* WHAT YOU HAVE TO DO
Look through the material below and report every line that includes "computer".

+++ THE DATA +++

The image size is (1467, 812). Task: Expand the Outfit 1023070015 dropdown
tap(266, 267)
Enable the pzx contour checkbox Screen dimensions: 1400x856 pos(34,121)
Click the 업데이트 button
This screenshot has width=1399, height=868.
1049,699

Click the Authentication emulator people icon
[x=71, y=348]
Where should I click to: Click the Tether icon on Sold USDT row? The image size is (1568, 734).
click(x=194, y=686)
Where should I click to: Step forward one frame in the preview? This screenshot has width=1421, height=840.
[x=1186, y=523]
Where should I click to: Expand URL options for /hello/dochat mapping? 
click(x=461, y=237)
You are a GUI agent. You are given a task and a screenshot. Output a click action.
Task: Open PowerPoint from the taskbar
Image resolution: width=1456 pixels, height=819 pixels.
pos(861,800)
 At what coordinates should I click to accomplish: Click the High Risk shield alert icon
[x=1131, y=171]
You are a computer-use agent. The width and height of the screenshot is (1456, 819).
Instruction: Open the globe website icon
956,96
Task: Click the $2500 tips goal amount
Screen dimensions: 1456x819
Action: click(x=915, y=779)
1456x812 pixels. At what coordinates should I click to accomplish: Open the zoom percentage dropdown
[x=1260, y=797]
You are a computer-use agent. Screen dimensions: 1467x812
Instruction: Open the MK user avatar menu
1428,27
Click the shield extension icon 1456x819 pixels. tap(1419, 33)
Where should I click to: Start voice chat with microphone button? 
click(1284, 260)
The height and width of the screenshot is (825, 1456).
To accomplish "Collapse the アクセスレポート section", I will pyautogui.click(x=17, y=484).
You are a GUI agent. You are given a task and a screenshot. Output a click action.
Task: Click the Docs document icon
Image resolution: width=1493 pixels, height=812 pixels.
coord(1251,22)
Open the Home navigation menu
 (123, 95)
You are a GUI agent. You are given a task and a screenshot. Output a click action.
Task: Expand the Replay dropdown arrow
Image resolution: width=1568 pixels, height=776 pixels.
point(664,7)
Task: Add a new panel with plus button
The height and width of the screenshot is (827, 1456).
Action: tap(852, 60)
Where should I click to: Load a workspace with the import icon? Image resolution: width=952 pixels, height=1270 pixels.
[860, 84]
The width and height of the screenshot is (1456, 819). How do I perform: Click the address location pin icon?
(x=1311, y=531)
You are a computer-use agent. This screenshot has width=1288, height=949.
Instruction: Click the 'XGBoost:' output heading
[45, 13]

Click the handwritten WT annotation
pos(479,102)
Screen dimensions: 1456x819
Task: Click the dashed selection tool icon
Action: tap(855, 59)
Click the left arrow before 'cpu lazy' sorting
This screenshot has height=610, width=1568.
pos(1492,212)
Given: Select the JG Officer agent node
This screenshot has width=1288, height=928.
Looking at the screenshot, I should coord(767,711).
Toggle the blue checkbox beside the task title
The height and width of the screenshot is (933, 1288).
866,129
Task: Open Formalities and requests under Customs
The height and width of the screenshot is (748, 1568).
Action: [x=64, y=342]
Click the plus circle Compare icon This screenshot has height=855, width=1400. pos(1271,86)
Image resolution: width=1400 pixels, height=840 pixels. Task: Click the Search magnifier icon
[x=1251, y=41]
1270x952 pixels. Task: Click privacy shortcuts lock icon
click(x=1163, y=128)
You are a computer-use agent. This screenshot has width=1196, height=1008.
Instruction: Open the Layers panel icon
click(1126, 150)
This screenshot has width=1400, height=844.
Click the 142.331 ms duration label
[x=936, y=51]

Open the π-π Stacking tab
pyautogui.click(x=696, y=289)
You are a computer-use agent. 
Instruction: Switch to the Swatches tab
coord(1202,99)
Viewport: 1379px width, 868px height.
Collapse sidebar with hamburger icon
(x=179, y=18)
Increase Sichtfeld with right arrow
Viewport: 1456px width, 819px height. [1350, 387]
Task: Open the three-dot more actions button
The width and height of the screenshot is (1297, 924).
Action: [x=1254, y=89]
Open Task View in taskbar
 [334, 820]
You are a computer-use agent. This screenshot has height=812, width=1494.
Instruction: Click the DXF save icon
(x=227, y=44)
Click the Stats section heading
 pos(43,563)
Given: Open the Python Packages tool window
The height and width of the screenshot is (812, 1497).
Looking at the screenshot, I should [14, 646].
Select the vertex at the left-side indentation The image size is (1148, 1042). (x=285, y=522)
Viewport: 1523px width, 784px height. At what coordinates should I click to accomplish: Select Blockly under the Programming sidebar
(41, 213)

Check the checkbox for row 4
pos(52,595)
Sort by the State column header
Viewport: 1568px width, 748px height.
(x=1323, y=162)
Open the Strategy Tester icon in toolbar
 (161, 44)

+++

* ANSWER FOR THE TASK
You are a computer-use agent. The width and height of the screenshot is (1456, 819).
You are a computer-use agent. Screen dimensions: 1467x812
You are a computer-use agent. This screenshot has width=1288, height=949.
You are a computer-use agent. This screenshot has width=1196, height=1008.
You are a computer-use agent. 
You are a computer-use agent. This screenshot has height=812, width=1494.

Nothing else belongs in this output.